Há cerca de 14 anos, em Havana, surpreendeu-me o contraste
entre a escassez dos meios e o cuidado que os habitantes da cidade punham na
preservação da mesma.
Surpreenderam-me os edifícios transformados
em habitações duplas. Que é como quem diz, de um andar faz-se dois - o pé
direito era de tal forma grande que permitia que um apartamento albergasse duas
famílias, uma por cima outra por baixo, tendo-as a separar um chão de tábuas
apenas suficientemente forte para aguentar os moradores das alturas.
No entanto, tudo estava limpo e pintado – os gradeamentos;
as casas; os carros…Os carros! Verdadeiras antiguidades! Dir-se-ia que
passeávamos numa qualquer rua de NY, em pleno Verão dos anos de 1930. Nas ruas
não se viam papéis a esvoaçar, nem sacos de plástico, nem bostas de animal.
Sentia-se o extremo cuidado de quem sabe que não pode renovar e tudo faz para
preservar o que tem.
Já lá vão 14 anos, mais coisa menos coisa.
Agora, de dia para dia, vejo degradar-se à minha volta uma
paisagem que já tive como certa. O lixo, ainda há dias (ou serão meses?)
recolhido regularmente, verte dos recipientes acabando por divagar pelas ruas,
ao sabor da brisa porque já é tanto que nem precisa de vento. A relva secou e
os malmequeres tiveram o mesmo destino. Aliás, nem as ervas daninhas se livram
do braseiro porque que os sistemas de rega, tão meritoriamente distribuídos pelos
espaços que se queriam verdes, foram danificados pelos condutores.
O calcetado protesta com o peso dos automóveis libertando-se
das pedras que já poucos sabem repor. De resto, nem compreendo esta insistência
em manter uma calçada que se desfaz constantemente! As pedras soltas, ou
semi-soltas são obstáculos perigosos para quem já mal levanta os pés.

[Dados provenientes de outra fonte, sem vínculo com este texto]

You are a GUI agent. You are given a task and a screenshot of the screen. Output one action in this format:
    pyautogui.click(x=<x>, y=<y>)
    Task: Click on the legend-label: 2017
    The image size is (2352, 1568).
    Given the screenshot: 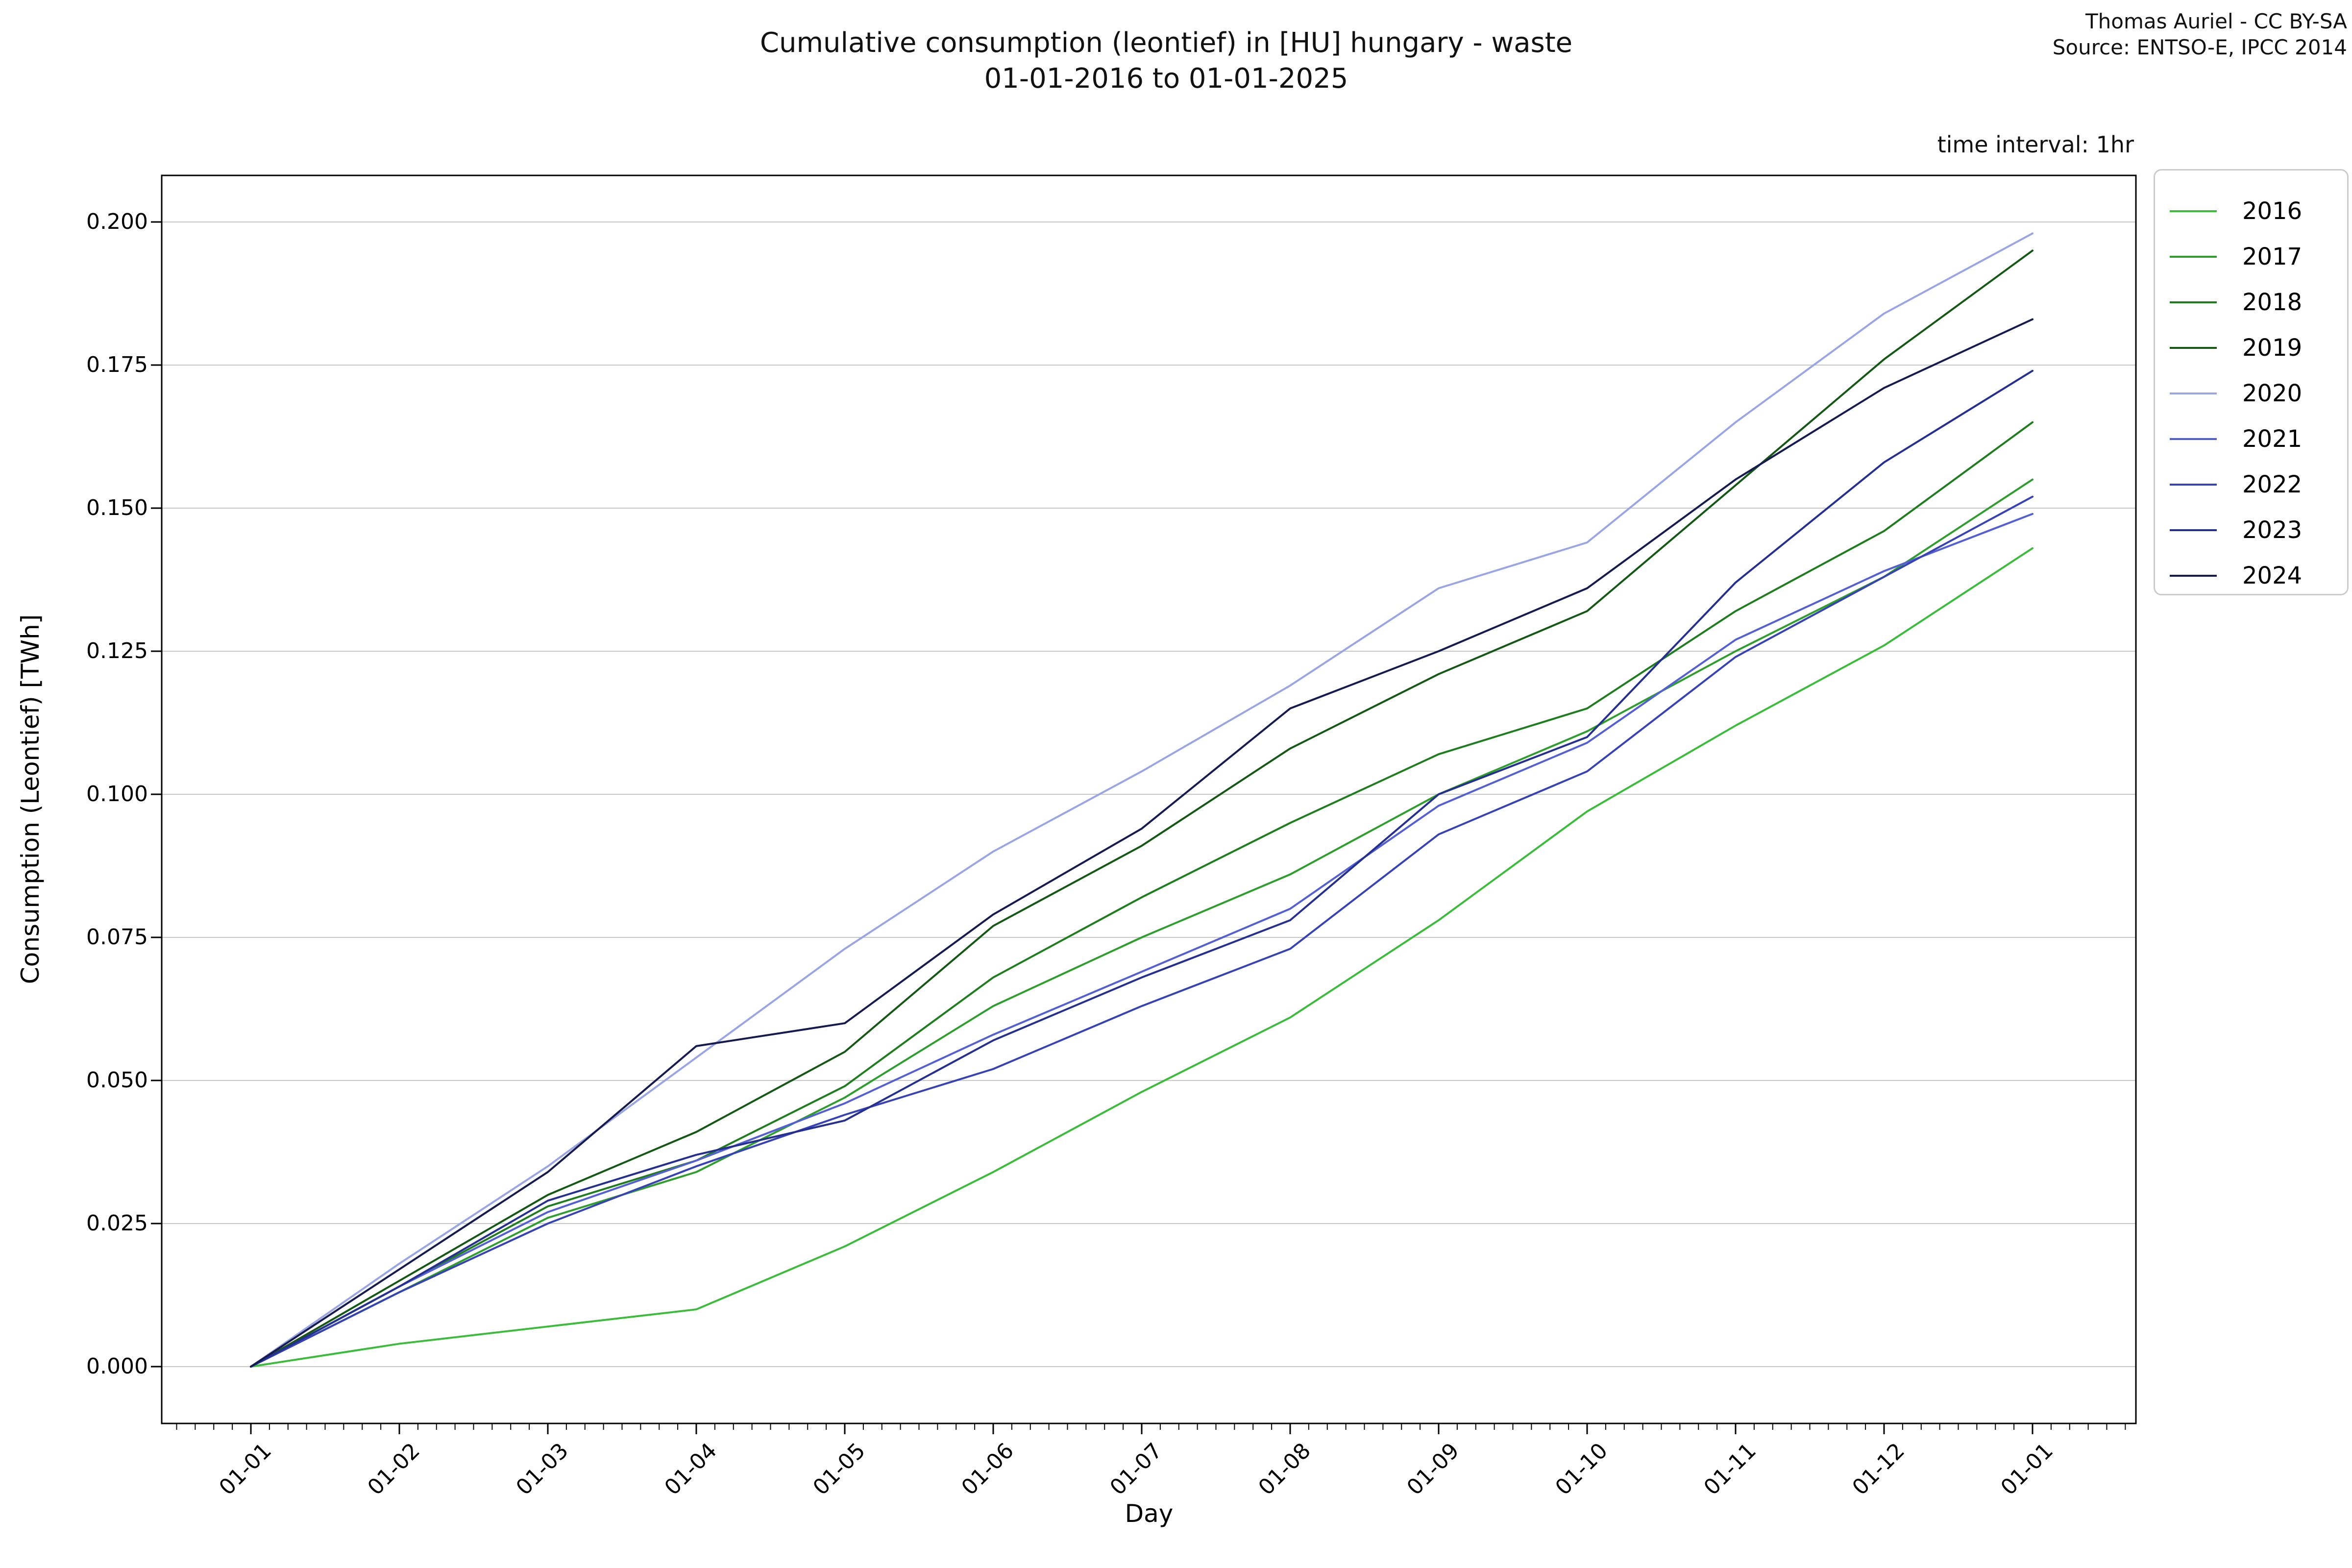 What is the action you would take?
    pyautogui.click(x=2272, y=256)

Não me recordo de ver Havana com estes olhos! Não sei
quantos anos levaram os cubanos a perceber a importância de preservarem o pouco
com que ficaram.
Estamos à espera de quê? Quantos de nós já perceberam que as
coisas mudaram? Quantos de nós já perceberam que os homens do lixo não vêm
todos os dias; que os serviços camarários estão cada vez mais fracos; que as
construções estão praticamente paradas e que aquele empreendimento que estava
prestes a nascer e prometia andares maravilhosos vai ficar suspenso até as infraestruturas
se degradarem. Quantos de nós já perceberam que já lá vai o tempo da descontração
porque se pagamos aquela taxa é para eles limparem as ruas, limparem os
esgotos, manterem os espaços verdes, recolherem o lixo?! Quantos de nós já
perceberam que a paisagem à nossa volta se degrada e que nós, atarefados habitantes, para isso contribuímos, sempre na esperança de que a tal taxa seja suficiente para colmatar a nossa descontração, incivilidade, desresponsabilidade...Pois fiquem a saber uma coisa: NÃO É.
2 comentários:
Olá. De fio a pavio: assino por baixo, se me permite. Apenas direi que mesmo em sociedades com outro tipo de recursos que não a cubana ou a nossa nota-se muitas vezes uma atenção ao que se tem, mas também ao que se é, que me parece muito preventiva e positiva. Um abraço.
Antígona, creio que a questão não é as pessoas acharem que a dita taxa é suficiente, mas acharem que como está nem está muito mal. Não se importam de viver no meio da imundice e da destruição, até porque lá em casa está tudo limpinho e arrumado. A rua é assim.